We’re in a slightly different era today. There were tremendous cultural challenges to Christianity in the 1960s and ’70s that both liberals and conservatives struggled to respond to, starting with the sexual revolution. “Accommodationists”—what we think of as liberal Christians, Protestant and Catholic—weren’t out to destroy Christianity. They saw their mission as a noble one, preserving institutional Christianity in a new era. Their choices ultimately emptied Christianity theologically, but they intended to save the faith, or at the very least their own denomination.

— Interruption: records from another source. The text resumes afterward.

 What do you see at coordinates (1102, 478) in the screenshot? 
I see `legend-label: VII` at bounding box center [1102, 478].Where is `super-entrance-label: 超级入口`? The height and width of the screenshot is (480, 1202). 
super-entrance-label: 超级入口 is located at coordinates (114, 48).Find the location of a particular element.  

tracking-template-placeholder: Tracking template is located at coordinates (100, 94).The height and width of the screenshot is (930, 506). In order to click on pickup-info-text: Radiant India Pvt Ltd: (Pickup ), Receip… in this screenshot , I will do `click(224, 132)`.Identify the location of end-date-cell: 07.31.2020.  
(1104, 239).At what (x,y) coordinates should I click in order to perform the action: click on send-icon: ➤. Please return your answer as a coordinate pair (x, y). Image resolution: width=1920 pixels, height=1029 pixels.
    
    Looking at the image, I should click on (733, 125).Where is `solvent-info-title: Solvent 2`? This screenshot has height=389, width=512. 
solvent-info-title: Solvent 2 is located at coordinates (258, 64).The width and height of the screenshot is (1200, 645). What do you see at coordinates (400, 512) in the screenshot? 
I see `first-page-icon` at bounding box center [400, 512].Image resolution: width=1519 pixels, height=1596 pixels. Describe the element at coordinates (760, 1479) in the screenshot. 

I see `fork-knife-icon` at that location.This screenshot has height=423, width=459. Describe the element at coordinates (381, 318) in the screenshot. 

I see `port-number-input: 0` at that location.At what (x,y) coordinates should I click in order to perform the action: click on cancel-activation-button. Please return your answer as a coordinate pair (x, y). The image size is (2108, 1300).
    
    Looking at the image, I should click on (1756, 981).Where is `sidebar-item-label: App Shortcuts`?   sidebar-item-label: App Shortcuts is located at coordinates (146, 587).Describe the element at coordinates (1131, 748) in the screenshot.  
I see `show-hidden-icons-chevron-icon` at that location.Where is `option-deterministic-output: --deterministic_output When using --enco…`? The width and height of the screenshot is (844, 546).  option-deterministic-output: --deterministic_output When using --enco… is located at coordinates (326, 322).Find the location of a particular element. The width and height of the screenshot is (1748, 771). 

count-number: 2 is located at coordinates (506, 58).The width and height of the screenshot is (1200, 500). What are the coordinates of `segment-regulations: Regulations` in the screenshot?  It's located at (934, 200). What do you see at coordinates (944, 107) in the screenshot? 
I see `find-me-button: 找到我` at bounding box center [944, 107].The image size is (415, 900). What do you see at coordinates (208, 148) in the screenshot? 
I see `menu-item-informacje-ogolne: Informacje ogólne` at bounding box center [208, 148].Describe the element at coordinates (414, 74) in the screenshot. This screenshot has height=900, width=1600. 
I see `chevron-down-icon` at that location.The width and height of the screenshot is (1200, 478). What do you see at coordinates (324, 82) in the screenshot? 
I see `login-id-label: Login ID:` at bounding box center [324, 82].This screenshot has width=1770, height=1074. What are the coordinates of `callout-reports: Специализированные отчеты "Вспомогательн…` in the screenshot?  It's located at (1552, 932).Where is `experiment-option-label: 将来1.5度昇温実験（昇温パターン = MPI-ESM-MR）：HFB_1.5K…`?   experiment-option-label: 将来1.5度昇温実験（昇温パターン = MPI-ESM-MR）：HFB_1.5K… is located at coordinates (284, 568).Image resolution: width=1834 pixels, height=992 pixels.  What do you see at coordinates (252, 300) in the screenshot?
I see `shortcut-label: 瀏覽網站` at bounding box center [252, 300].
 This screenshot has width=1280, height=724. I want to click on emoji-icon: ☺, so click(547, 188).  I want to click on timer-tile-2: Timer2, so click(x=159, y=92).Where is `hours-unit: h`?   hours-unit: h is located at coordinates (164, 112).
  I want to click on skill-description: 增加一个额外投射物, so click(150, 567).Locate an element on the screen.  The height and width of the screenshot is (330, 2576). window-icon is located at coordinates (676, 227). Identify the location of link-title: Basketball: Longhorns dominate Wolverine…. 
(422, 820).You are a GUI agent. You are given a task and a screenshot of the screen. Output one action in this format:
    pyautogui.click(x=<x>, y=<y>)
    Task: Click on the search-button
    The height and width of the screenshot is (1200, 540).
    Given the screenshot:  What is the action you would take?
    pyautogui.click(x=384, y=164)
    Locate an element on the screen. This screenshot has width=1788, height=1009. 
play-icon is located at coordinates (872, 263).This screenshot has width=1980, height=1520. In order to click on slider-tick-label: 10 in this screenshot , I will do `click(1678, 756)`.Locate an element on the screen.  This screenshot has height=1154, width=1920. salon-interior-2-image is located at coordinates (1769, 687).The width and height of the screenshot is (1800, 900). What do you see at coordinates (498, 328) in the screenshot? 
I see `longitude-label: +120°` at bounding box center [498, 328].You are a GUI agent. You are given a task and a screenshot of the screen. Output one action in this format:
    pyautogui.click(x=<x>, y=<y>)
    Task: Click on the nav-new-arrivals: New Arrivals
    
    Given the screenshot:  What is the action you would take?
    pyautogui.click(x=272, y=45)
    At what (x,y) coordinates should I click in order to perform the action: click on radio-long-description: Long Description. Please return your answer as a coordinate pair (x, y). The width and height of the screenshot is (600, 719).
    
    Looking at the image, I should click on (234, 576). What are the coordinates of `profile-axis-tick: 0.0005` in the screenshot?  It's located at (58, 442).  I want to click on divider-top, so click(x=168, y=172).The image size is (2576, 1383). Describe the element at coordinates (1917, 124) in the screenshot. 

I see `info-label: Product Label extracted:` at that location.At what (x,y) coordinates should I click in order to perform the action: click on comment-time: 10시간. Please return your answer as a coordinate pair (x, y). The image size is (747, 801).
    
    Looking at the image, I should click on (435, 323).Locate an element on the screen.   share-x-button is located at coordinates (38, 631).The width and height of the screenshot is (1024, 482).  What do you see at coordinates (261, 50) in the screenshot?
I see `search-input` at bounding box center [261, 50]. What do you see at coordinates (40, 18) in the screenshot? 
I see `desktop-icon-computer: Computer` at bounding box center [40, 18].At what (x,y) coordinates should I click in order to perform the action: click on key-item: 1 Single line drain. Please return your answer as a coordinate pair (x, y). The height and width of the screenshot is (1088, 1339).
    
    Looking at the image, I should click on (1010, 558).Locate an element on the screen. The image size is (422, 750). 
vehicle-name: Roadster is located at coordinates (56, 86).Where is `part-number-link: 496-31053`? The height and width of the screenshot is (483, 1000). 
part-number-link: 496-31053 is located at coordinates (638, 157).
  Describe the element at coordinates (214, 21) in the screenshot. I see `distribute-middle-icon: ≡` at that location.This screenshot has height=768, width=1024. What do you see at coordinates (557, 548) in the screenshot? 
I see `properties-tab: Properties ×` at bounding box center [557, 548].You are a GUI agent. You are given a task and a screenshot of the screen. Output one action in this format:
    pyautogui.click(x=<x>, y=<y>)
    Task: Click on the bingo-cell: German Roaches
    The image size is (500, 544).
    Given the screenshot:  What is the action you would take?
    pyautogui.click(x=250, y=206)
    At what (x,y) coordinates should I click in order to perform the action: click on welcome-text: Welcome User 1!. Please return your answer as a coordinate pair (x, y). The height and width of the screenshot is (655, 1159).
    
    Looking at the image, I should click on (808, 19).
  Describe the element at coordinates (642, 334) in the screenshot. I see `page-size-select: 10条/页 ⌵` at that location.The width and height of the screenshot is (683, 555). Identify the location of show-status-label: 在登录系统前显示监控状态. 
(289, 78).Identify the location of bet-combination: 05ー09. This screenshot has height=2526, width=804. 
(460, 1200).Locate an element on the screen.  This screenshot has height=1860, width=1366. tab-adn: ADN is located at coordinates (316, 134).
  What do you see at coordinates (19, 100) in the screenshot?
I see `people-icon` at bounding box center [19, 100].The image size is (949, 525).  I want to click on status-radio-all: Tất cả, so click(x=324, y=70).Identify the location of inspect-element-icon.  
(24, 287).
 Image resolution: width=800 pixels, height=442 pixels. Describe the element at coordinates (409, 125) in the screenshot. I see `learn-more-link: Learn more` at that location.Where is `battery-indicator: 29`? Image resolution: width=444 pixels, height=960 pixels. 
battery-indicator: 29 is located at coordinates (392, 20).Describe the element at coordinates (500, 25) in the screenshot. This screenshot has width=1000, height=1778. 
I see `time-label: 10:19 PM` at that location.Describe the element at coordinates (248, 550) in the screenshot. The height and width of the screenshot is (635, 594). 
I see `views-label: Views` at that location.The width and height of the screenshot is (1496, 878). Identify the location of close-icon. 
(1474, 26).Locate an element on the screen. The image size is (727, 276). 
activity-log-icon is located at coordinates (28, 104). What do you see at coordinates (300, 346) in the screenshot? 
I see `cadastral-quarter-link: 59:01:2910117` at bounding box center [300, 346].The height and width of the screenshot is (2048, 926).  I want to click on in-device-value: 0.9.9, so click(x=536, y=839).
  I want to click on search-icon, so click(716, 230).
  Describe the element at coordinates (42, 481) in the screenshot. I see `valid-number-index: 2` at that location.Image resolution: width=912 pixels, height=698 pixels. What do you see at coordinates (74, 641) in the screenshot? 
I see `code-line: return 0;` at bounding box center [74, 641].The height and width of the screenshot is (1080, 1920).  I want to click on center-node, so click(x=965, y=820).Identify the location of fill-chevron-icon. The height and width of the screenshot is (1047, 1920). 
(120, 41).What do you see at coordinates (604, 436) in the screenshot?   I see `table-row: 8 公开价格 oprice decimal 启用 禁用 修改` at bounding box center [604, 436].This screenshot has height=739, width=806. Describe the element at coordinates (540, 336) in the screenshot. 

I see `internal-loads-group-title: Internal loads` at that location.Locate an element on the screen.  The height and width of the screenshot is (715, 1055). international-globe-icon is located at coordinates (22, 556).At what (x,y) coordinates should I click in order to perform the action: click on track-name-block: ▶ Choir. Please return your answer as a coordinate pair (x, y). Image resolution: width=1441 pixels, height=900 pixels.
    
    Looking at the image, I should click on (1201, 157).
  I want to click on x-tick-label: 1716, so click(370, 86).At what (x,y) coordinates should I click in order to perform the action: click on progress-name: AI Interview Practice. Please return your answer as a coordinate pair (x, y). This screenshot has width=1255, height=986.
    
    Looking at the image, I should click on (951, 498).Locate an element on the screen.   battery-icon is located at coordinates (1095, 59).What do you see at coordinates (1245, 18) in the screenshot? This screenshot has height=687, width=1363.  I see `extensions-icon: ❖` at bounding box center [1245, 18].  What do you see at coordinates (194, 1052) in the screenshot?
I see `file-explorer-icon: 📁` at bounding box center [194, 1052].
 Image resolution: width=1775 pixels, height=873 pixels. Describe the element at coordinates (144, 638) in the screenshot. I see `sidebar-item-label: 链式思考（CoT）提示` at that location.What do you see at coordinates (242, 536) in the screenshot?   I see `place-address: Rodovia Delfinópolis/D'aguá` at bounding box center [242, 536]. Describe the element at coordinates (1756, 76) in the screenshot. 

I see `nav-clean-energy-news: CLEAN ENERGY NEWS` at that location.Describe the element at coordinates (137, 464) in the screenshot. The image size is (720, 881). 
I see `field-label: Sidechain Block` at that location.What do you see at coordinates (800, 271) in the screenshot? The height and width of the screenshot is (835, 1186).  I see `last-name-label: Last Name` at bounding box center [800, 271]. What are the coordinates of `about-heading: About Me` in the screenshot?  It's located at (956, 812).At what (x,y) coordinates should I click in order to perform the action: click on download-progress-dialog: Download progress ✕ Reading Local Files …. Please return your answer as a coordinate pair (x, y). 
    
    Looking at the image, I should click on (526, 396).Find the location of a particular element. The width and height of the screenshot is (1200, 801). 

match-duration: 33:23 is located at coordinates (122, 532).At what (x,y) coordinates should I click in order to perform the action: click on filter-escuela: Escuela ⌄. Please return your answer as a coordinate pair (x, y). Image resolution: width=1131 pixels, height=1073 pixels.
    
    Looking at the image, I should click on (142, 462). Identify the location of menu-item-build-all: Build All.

The danger for evangelicalism is becoming too parachurch without enough church.
The heretics I write about aren’t detached completely from Christianity. Some of them identify as Christians and like the idea of identifying with Jesus. But they aren’t interested in sustaining any historic Christian tradition or church apart from their own ministry.
Instead of trying to reform and strengthen institutional Christianity, they’re picking through the Christian past, looking for things they like and can use, and discarding the rest.
Why do you claim that one of evangelicalism’s contemporary struggles is an alignment with former President George W. Bush?
The Bush administration represented both the best and worst of a broader evangelical reengagement in politics and culture. It was the fulfillment of this post-1970s era when evangelicals reengaged with the broader culture, returned to the halls of power, and left the fundamentalist past behind. That you had an evangelical President and his speechwriter drawing on Catholic social teaching to shape domestic policy was a remarkable achievement, a sign of what you might call “the opening of the evangelical mind.” And some of the Bush administration’s initiatives, such as its aids in Africa efforts, made a real attempt to achieve a more holistic Christian engagement in politics.
But the administration exposed the limits of using politics to effect broader cultural change. The Bush era was the moment when religious conservatives finally had one of their own in the White House, but it wasn’t a great era for evangelicalism or for institutional Christianity. But it’s pretty clear that institutional religion in the United States has lost more ground than it’s gained in the past 10 to 15 years.